The premise of Portal is simple; Players take control of silent protagonist Chell, who awakens in one of the many chambers of Aperture Science, and soon realizes she is a test subject being held against her will by the diabolical-yet-hilarious AI named GLaDOS, who promises Chell a delicious cake if she can overcome the test chambers.
Chell is to test out Aperture Science’s greatest innovation: the Portal Gun! As its name implies, the Portal Gun fires portals (initially only a blue portal, which connects to orange portals found in the various test chambers. But soon enough the Portal Gun is upgraded to shoot orange portals of its own). It’s up to players to solve every test chamber’s puzzles by means of navigating through portals. Fire two portals. Go in one portal, come out the other.
It all sounds simple enough, but Portal’s execution really is something to behold. The game is constantly finding new ways to add twists to the puzzles, such as energy projectiles that need to be guided to their stations via portals, or walls that will erase your portals when you walk through them. The game even uses its portal setup to tamper with physics in some incredible ways (fall into a portal fast enough and you can fly through another if you’ve placed them properly).
Portal is played through a first-person perspective, like any of the countless shooters that ran rampant at the time (and still do so today), but here you’re not out to kill hordes of enemies by riddling them with bullets (Your only foes are a few bumbling, robotic turrets and a quasi-final boss against GLaDOS herself). Your goal is simply to survive by means of being creative. It’s as fresh of a twist on genres (and indeed, the video game medium itself) today as it was in 2007.

Visually speaking, Portal has held up pretty well. Its graphics may not wow players today like they did a decade ago, but the sheer splendor of seeing your environment (and Chell herself) in different perspectives through the portals remains one of gaming’s greatest visual delights. The music, though minimal, is similarly off-beat and charming.
Perhaps the biggest surprise of Portal comes in the form of its writing. Though Chell never speaks, GLaDOS is one of gaming’s great sources of comedy. GLaDOS reveals her more psychotic behavior as the game goes on, but she frequently tries to cover it up with some lightheartedness and the aforementioned promises of cake, making for some delightfully dark humor.

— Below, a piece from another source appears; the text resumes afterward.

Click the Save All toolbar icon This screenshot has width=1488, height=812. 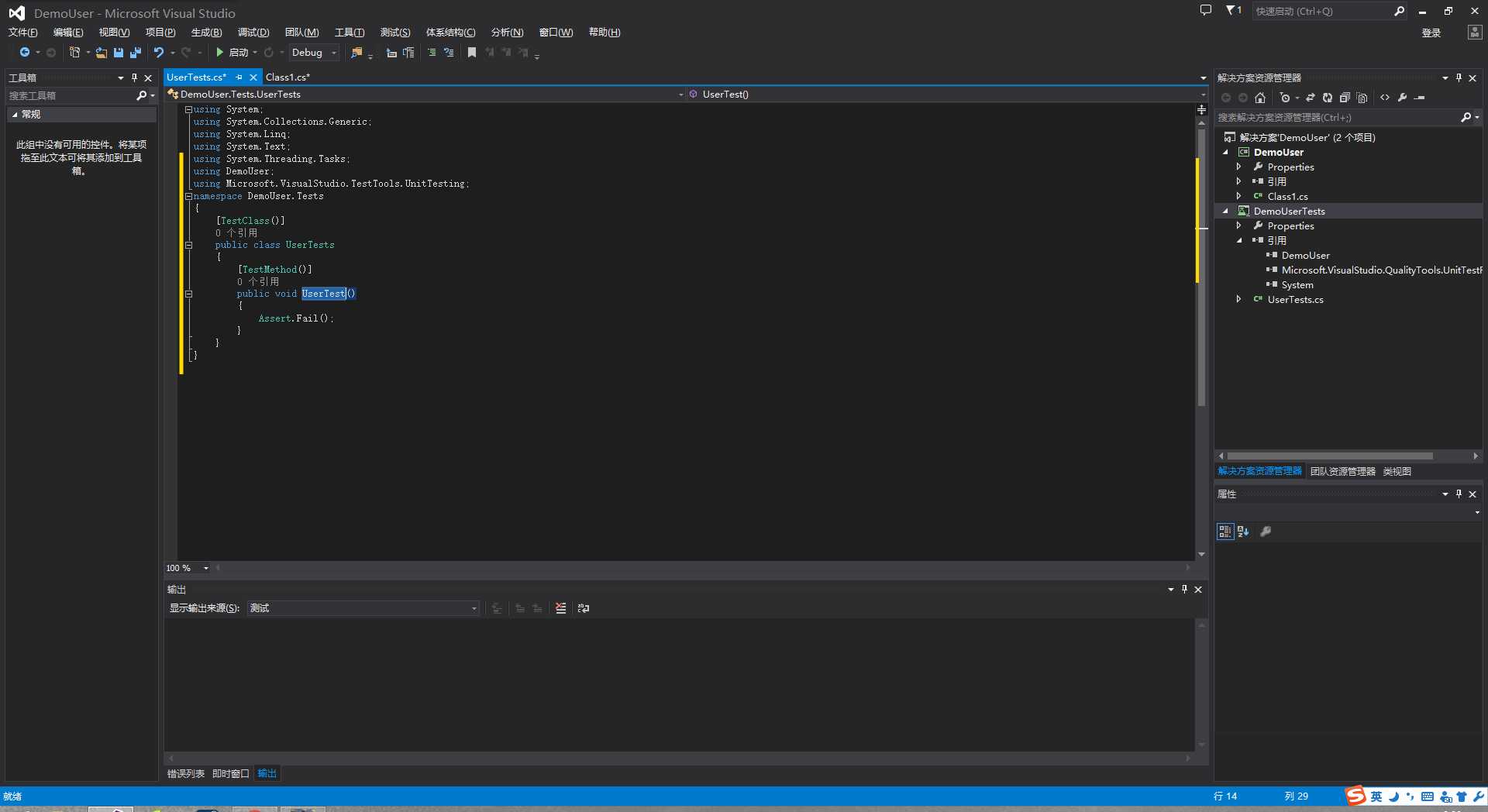(x=135, y=53)
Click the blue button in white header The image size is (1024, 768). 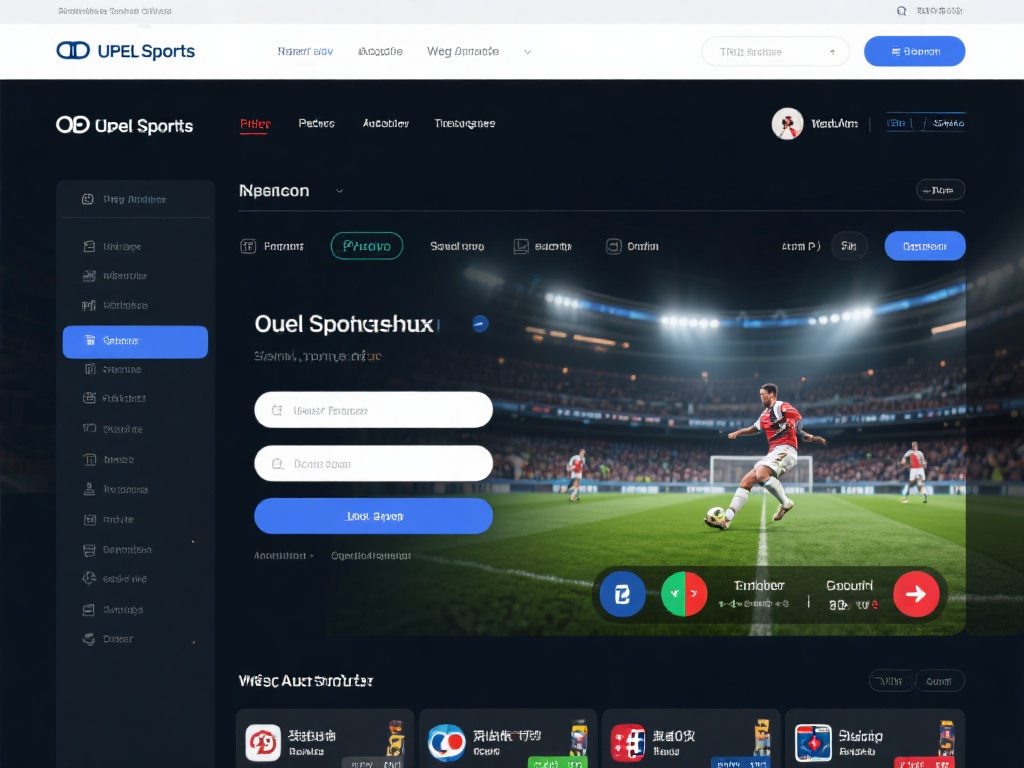click(914, 51)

If there’s any caveat to be had with Portal, it’s that the entire experience is done within a few short hours. While the content that is here is almost flawlessly realized, it all ends all too soon. This has only been magnified since its sequel was released in 2011, and turned the concept into a much heftier experience, while also improving on basically everything the original started and introducing some great tricks of its own. While Portal remains a stellar game in its own right, compared to Portal 2, it now feels like a demo for what was to come.
A short run time and being overshadowed by an exceptional sequel are hardly unforgivable sins, however, especially when considering just how creative and fun Portal still is. It’s objectives may be a simple case of getting from point A to point B, but such a simple premise has seldom been so innovative as it was – and is – here in Portal.
I always wonder if Valve thought Portal was going to be that big of a deal when they tucked it inside The Orange Box.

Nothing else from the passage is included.